Well, saat ini CIA, FBI, sampe The White House udah ikut turun tangan untuk menyelidiki kejadian ini. Terus juga para ahli IT, baik dari entitas swasta maupun negara tengah berupaya meminimalisir akibat dari serangan ini, dan mereka juga aktif menginfokan ke komunitasnya supaya berhati-hati atas serangan cyber tersebut.
 
Tapi emang maksud dan tujuan mereka nge-hack apa sih?
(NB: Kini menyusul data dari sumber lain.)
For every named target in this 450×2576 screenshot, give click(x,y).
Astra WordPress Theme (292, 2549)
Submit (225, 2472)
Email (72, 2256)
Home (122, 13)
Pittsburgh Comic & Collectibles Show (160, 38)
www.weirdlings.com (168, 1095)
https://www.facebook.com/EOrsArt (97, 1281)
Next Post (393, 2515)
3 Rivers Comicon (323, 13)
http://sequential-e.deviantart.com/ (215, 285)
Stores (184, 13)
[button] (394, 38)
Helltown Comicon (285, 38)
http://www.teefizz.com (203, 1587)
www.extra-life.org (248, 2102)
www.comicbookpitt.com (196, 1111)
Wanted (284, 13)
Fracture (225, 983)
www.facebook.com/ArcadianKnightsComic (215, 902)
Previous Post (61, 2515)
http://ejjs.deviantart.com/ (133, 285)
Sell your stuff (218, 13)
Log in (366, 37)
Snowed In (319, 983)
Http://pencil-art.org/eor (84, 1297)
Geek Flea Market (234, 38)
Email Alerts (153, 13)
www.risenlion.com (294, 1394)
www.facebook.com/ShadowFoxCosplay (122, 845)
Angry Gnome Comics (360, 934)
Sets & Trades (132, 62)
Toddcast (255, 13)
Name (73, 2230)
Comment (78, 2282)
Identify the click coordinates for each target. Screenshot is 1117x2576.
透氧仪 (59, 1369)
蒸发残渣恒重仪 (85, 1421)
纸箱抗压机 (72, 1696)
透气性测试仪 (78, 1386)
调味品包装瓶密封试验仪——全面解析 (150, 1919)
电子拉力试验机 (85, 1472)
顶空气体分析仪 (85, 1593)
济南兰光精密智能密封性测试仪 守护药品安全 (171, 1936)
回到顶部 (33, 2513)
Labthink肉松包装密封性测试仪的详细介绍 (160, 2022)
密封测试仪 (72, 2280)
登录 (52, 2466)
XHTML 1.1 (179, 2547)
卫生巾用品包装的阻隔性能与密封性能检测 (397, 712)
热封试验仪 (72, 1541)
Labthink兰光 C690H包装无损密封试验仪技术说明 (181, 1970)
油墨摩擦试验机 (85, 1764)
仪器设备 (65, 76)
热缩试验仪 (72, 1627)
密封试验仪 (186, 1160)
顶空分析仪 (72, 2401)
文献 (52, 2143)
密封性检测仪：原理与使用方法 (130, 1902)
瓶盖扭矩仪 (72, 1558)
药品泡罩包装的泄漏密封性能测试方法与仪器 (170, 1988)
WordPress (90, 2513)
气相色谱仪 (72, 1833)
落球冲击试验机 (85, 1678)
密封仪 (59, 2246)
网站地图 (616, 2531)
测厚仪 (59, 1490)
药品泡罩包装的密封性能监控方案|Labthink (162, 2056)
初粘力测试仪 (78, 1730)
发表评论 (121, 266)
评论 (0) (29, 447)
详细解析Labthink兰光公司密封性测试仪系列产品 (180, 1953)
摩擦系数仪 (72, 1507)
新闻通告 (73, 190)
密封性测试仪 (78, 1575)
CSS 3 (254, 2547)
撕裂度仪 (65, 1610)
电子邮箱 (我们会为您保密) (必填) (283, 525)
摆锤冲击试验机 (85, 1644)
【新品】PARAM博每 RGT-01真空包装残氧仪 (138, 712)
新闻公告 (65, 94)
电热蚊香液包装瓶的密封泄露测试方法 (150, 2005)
Mo duit gengs. Jadi dalam komunikasinya, REvil Hackers meminta imbalan US$70 juta dalam bentuk bitcoin, kalo emang Kaseya pengen mengembalikan sistem-sistem seperti semula. Selain itu, REvil juga masih nego-nego sama korbannya yang individu untuk ngasih $200.000, walaupun kalo mau unlock semua yha $70 juta lha…
 
OK. Anything else? 
Nah guys, jadi kalo dari hasil penyelidikan pihak AS, diduga bahwa REvil Hackers ini adalah kumpulan hackers yang berada di Rusia atau di negara-negara pecahan Rusia. Hal ini tentunya membuat tegang kembali hubungan antara Presiden AS Joe Biden dengan Presiden Rusia Vladimir Putin yang baru ketemuan bulan lalu. Secara pas bulan lalu itu, Biden udah minta Putin untuk jangan melindungi hackers-hackers yang membahayakan keamanan nasionalnya AS, eh taunya malah ada kejadian begini. Hiks.